From a technical perspective, using an additional long-standing nym isn't much
different from just using a single one! The people they're _profiling_ (!) are
essentially microcelebrities - notable in their circles, presenting in
meatspace, being photographed, etc. I'm sure their [stated] nyms are still
serving many purposes, but preserving privacy they aren't!

Meanwhile (and this is why I take issue) there most certainly is a type of
"working" anonymity that _all kinds of people_ rely on, which is in the
process of being involuntarily destroyed. It's almost inherently impossible to
report on without resorting to indirect narratives, primarily based on some
kind of disempowerment. But I think what they all really boil down to is our
individual self-determination over the scope of our own relationships.

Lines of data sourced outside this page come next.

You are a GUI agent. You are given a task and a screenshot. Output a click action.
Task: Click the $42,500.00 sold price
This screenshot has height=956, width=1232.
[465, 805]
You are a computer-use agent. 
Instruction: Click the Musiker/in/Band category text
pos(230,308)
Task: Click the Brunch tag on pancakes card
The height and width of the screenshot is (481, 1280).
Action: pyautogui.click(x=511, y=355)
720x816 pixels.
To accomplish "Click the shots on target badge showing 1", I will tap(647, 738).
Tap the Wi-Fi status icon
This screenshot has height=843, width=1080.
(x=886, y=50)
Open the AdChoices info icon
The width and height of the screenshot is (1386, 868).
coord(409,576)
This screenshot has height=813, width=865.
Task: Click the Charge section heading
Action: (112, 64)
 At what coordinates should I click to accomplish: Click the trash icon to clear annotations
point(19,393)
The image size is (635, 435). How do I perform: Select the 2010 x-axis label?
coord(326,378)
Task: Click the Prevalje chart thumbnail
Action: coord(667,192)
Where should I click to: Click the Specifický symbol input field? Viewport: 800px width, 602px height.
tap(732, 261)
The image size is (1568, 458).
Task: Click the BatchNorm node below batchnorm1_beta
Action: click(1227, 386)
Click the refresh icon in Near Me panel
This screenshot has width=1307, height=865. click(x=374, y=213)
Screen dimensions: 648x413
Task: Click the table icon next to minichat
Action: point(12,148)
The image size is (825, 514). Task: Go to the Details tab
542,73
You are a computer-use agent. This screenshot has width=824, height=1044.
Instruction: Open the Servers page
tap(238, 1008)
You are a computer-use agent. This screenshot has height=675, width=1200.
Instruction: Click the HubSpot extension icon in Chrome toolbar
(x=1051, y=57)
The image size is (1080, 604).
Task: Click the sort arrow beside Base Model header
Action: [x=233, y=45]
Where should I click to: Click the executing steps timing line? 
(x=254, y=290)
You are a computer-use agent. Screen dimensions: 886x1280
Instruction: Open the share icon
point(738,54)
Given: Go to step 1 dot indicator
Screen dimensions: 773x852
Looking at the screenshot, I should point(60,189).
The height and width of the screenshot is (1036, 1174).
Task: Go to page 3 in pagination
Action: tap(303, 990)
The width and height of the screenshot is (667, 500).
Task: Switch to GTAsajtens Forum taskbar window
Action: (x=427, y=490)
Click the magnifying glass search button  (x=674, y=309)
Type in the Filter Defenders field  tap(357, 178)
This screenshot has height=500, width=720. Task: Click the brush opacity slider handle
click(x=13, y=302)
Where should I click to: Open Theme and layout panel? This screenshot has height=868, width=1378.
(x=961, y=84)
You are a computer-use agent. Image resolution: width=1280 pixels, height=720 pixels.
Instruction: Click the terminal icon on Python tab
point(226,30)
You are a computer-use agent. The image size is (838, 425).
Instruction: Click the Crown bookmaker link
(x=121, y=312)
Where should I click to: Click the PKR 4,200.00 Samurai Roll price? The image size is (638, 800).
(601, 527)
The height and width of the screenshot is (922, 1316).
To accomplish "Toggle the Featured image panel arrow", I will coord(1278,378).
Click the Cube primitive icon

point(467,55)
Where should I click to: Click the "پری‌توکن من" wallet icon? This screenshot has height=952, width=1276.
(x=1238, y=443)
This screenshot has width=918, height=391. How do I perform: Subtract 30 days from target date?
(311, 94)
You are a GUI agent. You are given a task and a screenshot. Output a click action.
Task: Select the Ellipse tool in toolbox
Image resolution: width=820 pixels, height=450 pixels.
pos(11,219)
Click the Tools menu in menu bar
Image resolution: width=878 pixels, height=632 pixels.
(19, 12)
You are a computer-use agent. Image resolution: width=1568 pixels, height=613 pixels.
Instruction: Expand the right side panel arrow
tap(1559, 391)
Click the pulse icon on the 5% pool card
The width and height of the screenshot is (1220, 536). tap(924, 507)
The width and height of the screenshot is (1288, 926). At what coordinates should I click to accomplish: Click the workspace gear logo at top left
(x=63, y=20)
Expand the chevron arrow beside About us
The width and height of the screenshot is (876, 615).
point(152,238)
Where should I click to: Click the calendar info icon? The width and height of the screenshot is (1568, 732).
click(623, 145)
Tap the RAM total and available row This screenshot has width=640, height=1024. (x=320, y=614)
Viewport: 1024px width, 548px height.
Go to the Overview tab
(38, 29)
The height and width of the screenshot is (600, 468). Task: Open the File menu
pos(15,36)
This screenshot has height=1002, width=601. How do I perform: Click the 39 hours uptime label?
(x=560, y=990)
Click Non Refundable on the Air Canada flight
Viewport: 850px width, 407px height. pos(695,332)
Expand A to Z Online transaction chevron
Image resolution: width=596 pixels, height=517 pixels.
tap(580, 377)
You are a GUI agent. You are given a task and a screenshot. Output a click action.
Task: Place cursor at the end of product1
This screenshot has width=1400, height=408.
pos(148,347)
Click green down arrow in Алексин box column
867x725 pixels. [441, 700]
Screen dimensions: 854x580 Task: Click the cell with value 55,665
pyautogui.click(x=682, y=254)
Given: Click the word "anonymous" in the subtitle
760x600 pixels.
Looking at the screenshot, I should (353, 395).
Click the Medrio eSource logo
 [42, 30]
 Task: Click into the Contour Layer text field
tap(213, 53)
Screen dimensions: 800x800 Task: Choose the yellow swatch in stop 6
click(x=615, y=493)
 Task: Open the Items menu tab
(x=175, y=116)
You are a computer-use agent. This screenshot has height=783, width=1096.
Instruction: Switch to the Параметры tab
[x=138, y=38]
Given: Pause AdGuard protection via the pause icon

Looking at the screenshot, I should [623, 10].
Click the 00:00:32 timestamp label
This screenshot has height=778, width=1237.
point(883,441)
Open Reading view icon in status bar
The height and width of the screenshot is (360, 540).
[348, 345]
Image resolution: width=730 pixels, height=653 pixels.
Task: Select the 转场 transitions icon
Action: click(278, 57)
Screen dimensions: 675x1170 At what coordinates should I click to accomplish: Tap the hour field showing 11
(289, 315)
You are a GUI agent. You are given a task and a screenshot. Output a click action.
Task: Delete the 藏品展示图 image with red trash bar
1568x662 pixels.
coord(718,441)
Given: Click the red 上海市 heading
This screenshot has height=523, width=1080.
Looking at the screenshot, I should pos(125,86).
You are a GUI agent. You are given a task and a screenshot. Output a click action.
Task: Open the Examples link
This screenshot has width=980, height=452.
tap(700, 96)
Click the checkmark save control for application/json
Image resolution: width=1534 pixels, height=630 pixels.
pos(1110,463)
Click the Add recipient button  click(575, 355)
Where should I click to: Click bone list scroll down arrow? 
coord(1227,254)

It's a parallel _je ne sais quoi_ to dragnet surveillance. _I_ personally
don't have anything to hide, and if a government agent wanted to get up in
every aspect my life I would be powerless to prevent it. BUT we all benefit
from keeping the unnotable generally unnoted, rather than cataloged,
characterized, and used to presume to _know us_ removed from our personal
context.

(I know I haven't done a great job describing this - it's awfully tough to
describe the indescribable/unenumerable. But someone is going to have to, in
some very persuasive universally-appealing words, if we're to retain any of
it).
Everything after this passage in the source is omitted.